Excerpt from a dataset:
# # #
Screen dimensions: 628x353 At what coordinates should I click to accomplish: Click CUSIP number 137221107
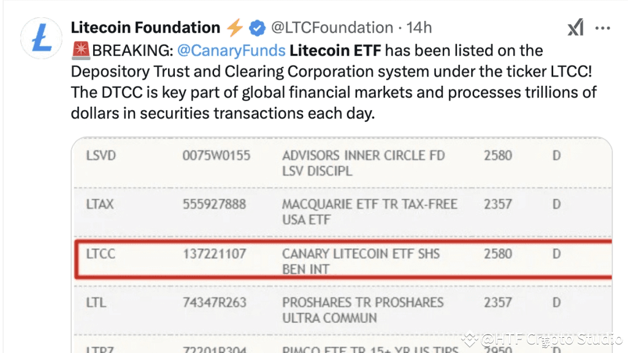[215, 254]
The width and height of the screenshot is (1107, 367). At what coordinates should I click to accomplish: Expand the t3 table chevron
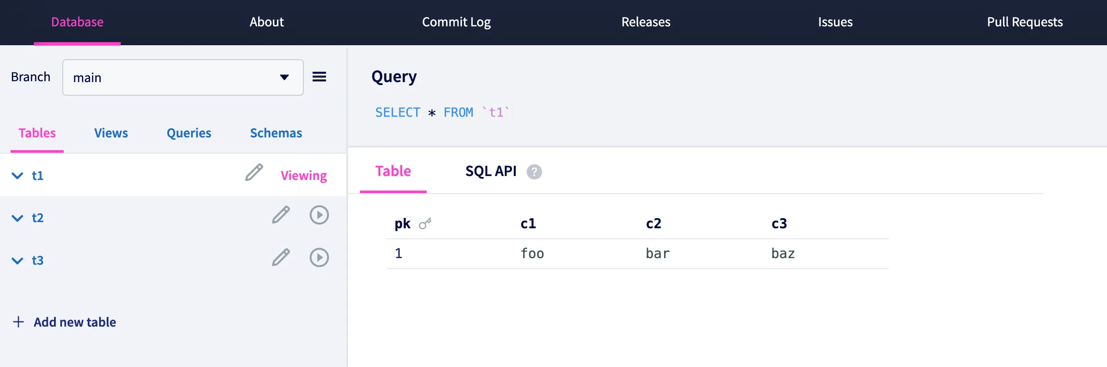coord(17,261)
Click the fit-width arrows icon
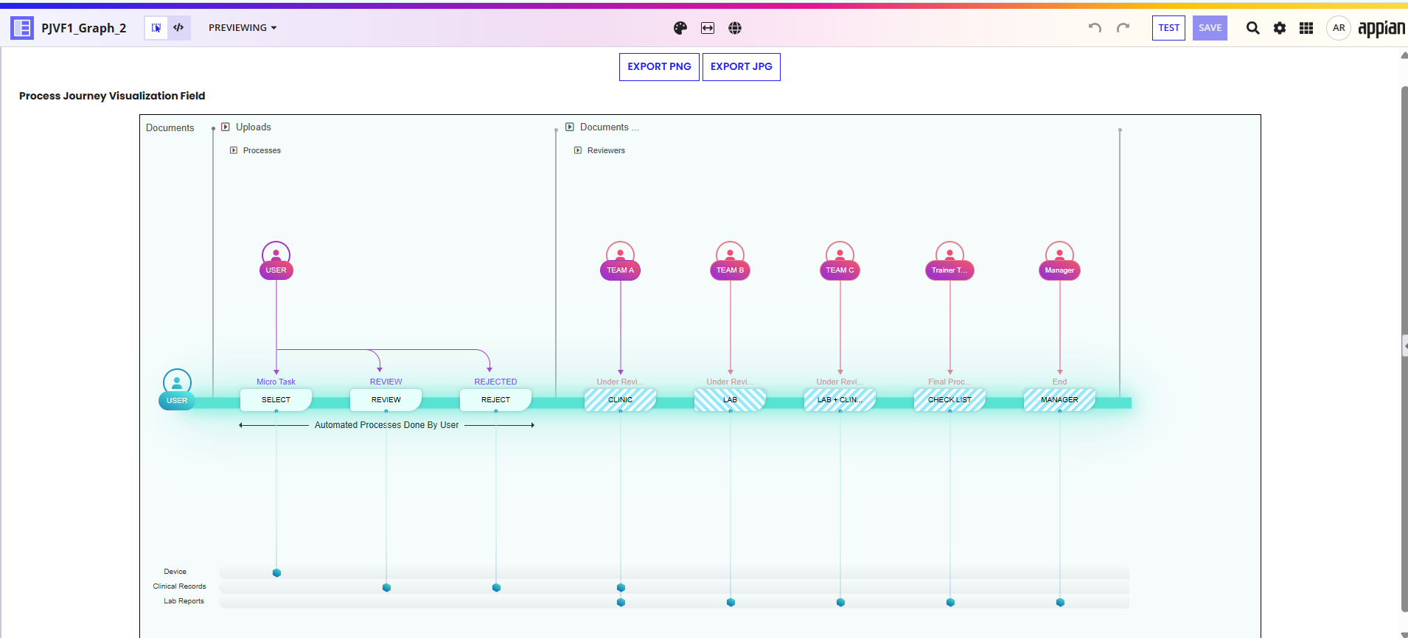The width and height of the screenshot is (1408, 638). click(708, 28)
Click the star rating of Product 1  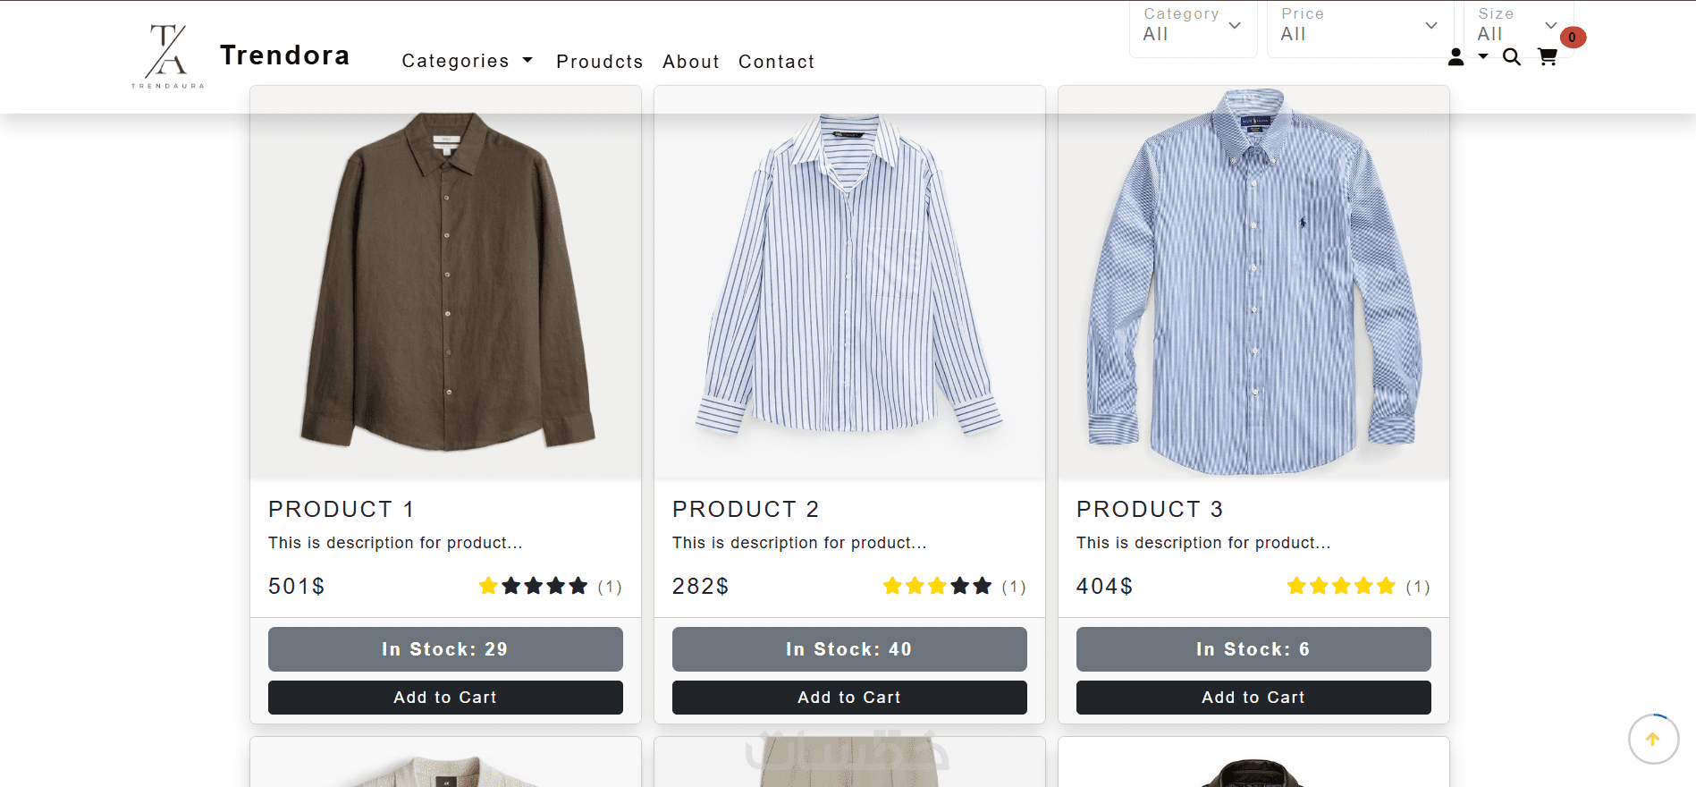click(533, 586)
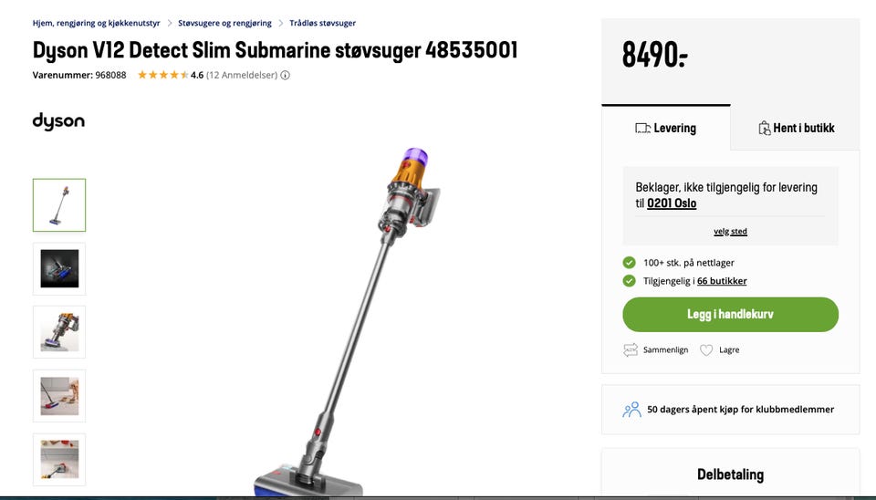Go to Hjem, rengjøring og kjøkkenutstyr breadcrumb
The width and height of the screenshot is (876, 500).
coord(96,23)
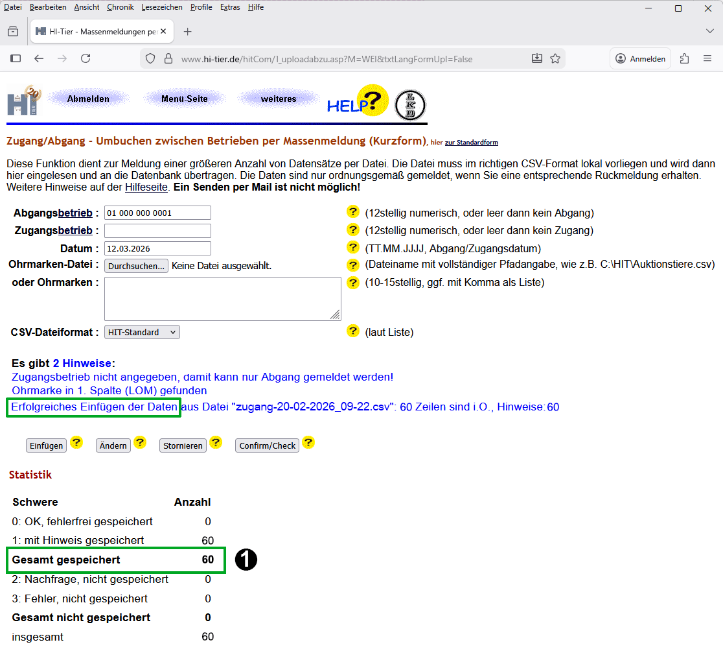Open help icon next to Abgangsbetrieb field
This screenshot has width=723, height=651.
tap(353, 212)
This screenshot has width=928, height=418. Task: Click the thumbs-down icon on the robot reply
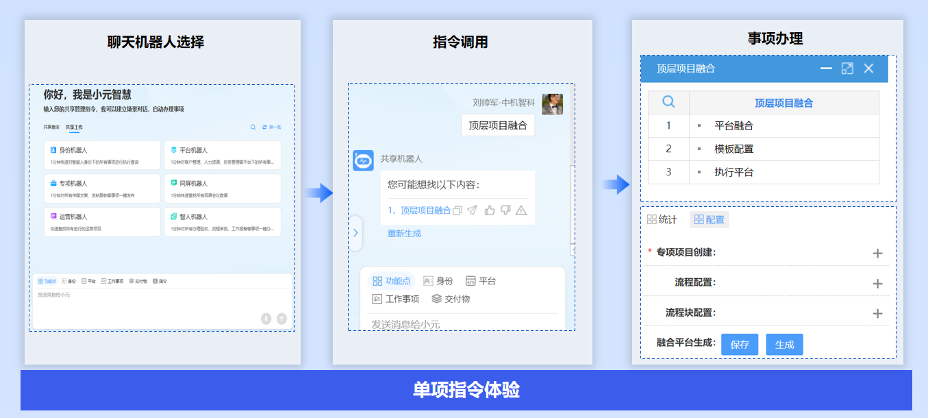pos(505,210)
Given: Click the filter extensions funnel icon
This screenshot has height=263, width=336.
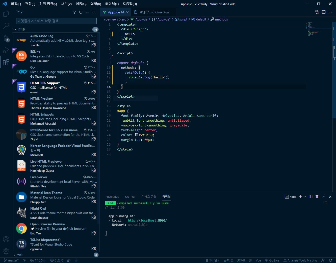Looking at the screenshot, I should click(x=74, y=12).
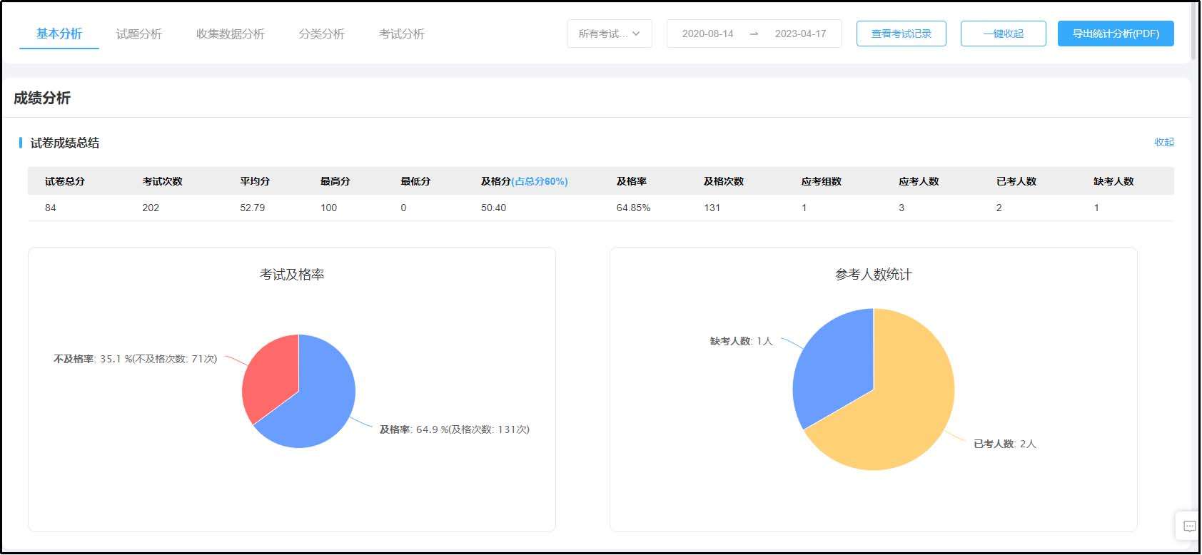
Task: Export via 导出统计分析(PDF) button
Action: pyautogui.click(x=1115, y=34)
# # #
What the task asks: Could you write out, word for word, the records from their start through the line containing "The width and height of the screenshot is (1408, 638).", including that line? Leave out the pictures.

Answer to this task:
Screen dimensions: 628x353 At what coordinates should I click to accomplish: Click CUSIP number 137221107
[215, 254]
The width and height of the screenshot is (1107, 367). At what coordinates should I click to accomplish: Expand the t3 table chevron
coord(17,261)
Click the fit-width arrows icon
The width and height of the screenshot is (1408, 638). click(708, 28)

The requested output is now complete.